Hmmm... Interesting, but the idea you'd need a script to correct the issue strikes me as kinda stupid. Just refer to your objects by their correct name.

I'm no IE fanboy, but jeez... Seems to me like the standards zealots have a little too much free time.

2

Let me see if I got this right:

You want to go out of your way, and write additional code just to FORCE something to be case-sensitive when it's not?

Rather than do that, and use FireFox, why not just use IE and consider it a non-issue?

Case sensitivity is one of the main reasons I abhor fiddle-farting around with javascript and other similarly handicapped languages that insist on using this main-frame era throwback requirement (that used to have a valid reason) that's now been carried over as nothing more than a formality or custom - and a stupid and baseless custom at that.

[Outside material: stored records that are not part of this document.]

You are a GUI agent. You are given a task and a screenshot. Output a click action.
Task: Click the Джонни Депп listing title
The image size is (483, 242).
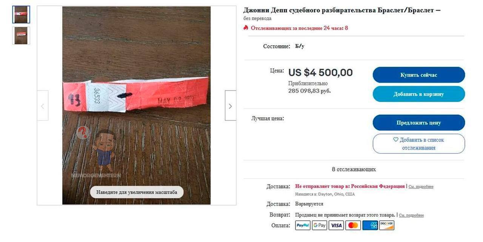pos(341,10)
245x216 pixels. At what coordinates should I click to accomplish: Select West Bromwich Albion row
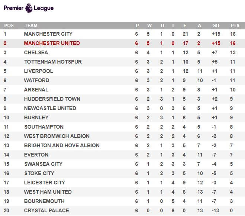coord(123,136)
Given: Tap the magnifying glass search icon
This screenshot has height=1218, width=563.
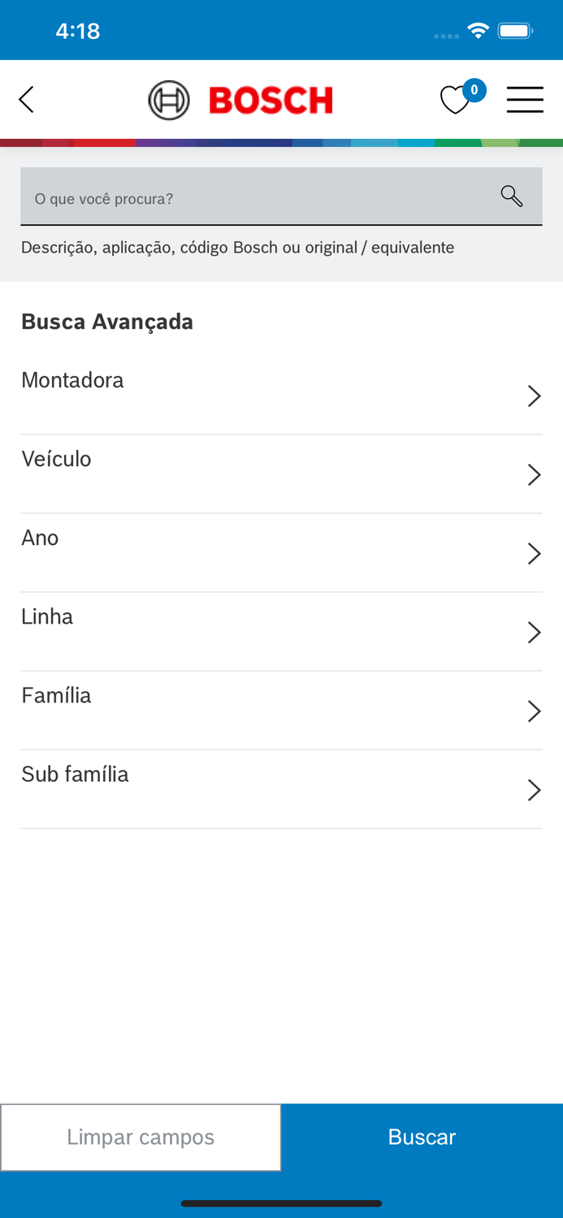Looking at the screenshot, I should pos(511,196).
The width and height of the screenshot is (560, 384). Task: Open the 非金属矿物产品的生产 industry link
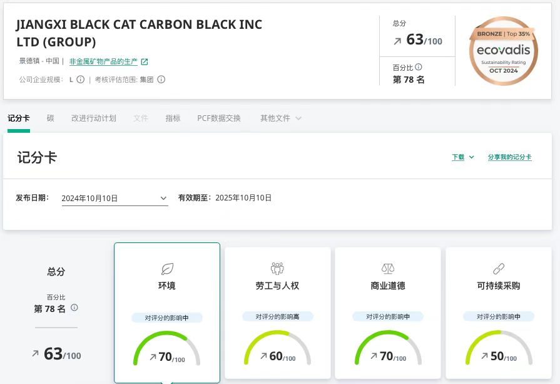click(103, 61)
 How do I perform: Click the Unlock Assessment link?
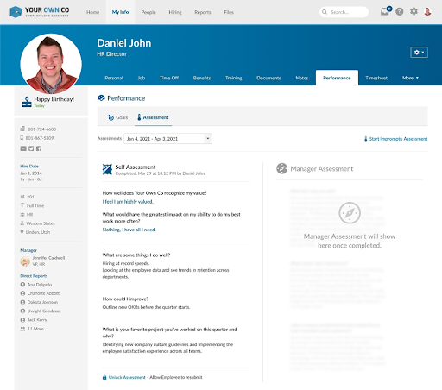tap(127, 377)
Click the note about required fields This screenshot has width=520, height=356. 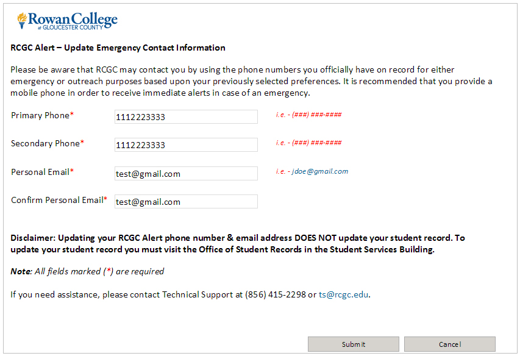[87, 272]
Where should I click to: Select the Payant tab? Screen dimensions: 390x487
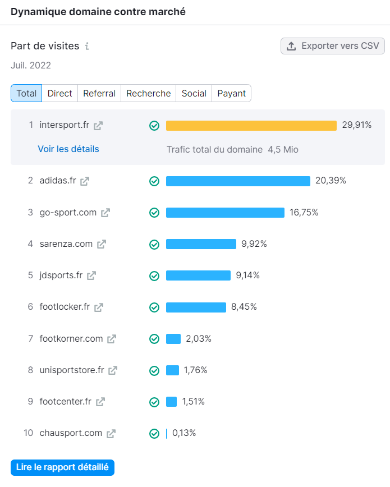pyautogui.click(x=231, y=93)
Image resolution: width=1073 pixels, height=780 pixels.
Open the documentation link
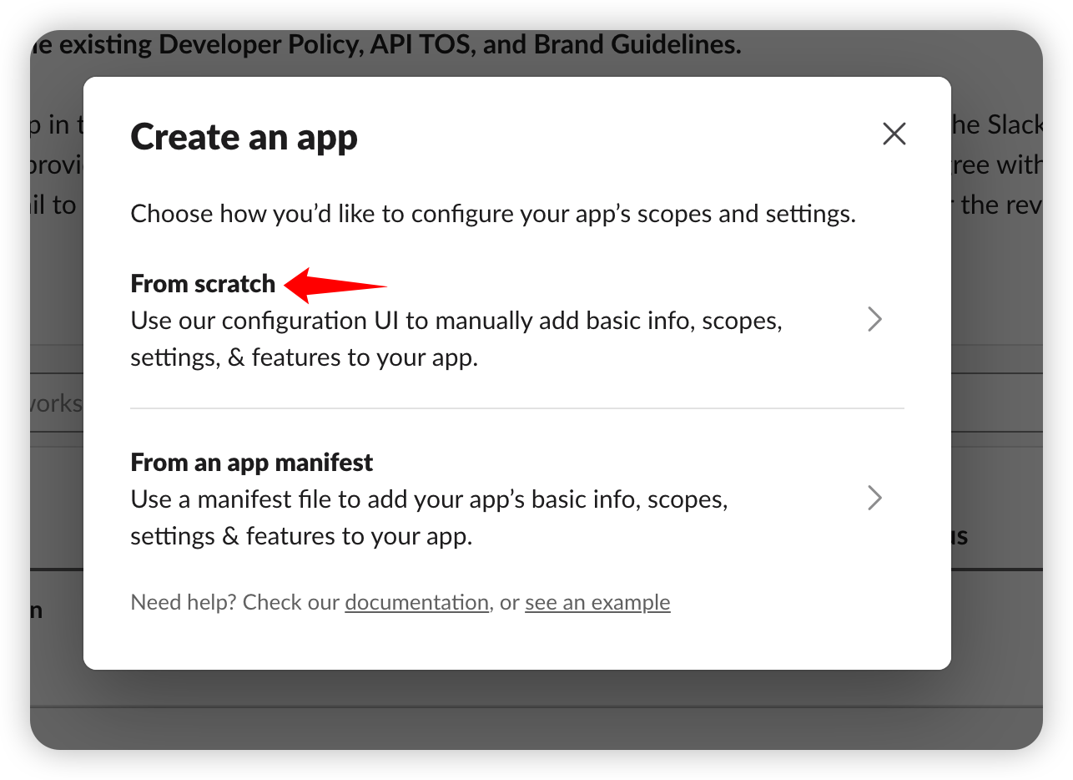(416, 602)
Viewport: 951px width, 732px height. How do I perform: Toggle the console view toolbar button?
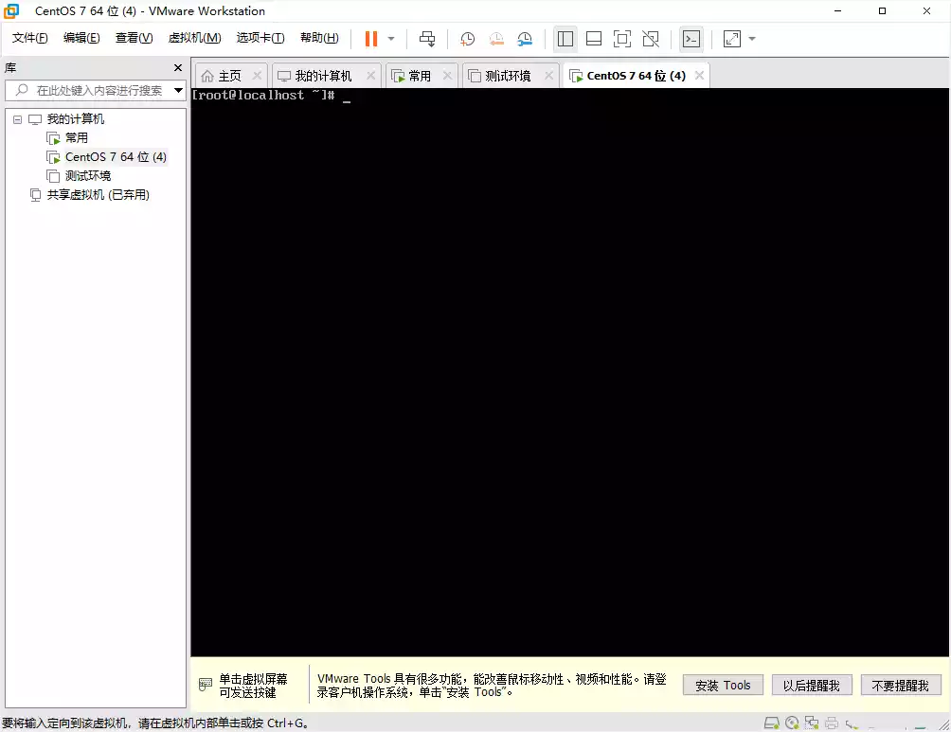click(691, 39)
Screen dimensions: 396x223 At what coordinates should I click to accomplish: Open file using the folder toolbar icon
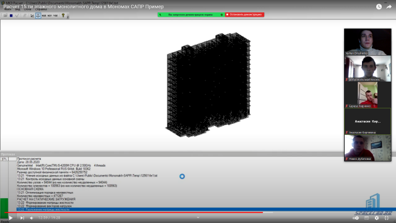point(6,15)
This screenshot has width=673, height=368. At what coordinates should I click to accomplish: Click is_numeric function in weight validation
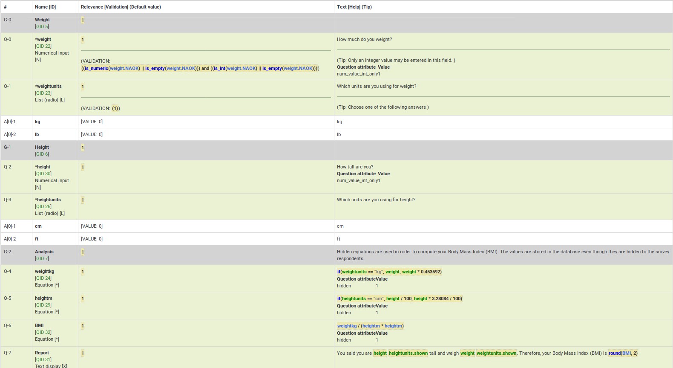tap(96, 68)
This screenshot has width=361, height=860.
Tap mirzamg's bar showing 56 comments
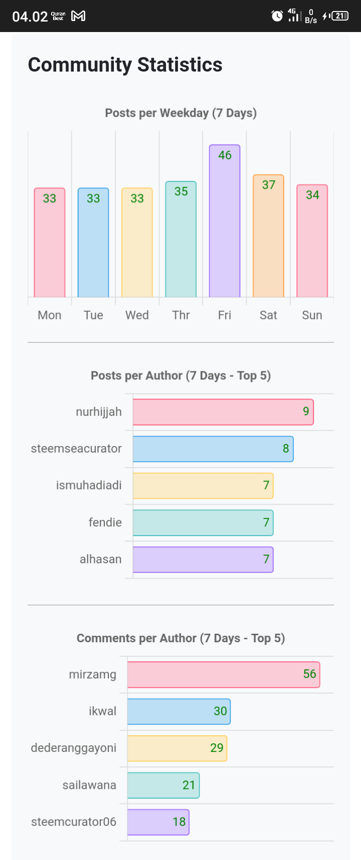tap(224, 674)
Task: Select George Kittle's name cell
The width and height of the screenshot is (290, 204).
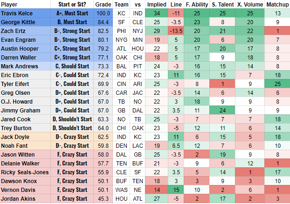Action: 21,21
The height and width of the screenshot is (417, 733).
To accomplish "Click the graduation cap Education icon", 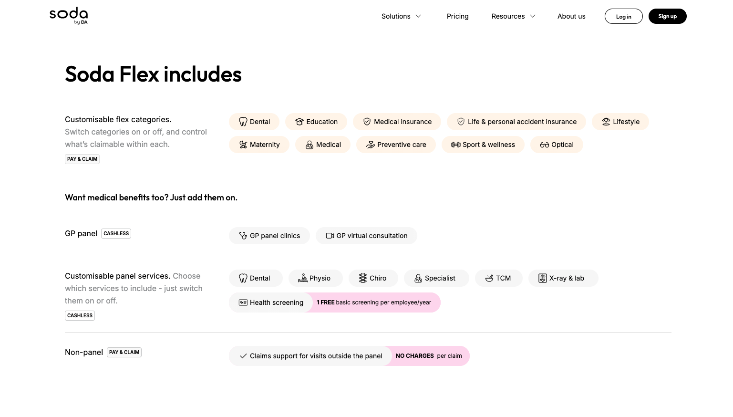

WOuld you not have understood me correctly if I said "Custom" instead of "custom"? WOuld you be confused by my question because I spelled it "WOuld?"

If someone reading my code saw "if cVar1 != strTrim(cVar2)..." and then saw the function declaration as "int function StrTrim()...", would they really be confused by that? Who would? Only a 30 year old compiler that's got a whopping 32k total memory to work with would find that confusing - but it has a good reason (namely, 32k total memory).

I spent 16 years writing C code on both mainframes and desktops. VB (and by implication VBscript) is a BIG improvement.

There is simply no reason and no excuse for a thing like case-sensitivity in this modern world - and going out of our way to prop up this outdated ritual is just dumb.


3

The above code is wrong... follow the link to
the link to get a fix.
BTW the problem is not case-sensitivity vs. case-insensitivity it's rather that:
document.getElementById(id).id == id
does not necessarily hold for IE, whereas
window[id].id == id
does! (assuming id exists in the page).
That's inconsistency.

4

[off topic -- apologies in advance]
Ian, if you are the Ian Castleden who contributed to Jython, and wrote an MS Excel interface package in Python, please contact me: "sjmachin" "\x40" "lexicon" "\x2e" "net"
TIA,
John Machin

5

This code is great!
Thank you for that, I had to create remote UNIX file manager with multiple file selection and many times users had two files, same name - different cases (GetAllHFIDs.sql and GetAllHFids.sql) in their directories.
it worked for me the first time, didn't need to change anything... don't know what some people here moaning about...
I've just put it at the first just after the tag.

Thanks again!

6

Thx for this code.
I think there is just a mistake on line 10.
it should be:
if (!o) break;
instead of:
if (!o) return o;

PS: I still do not understand why Microsoft is still doing a thing where all the other are doing something else.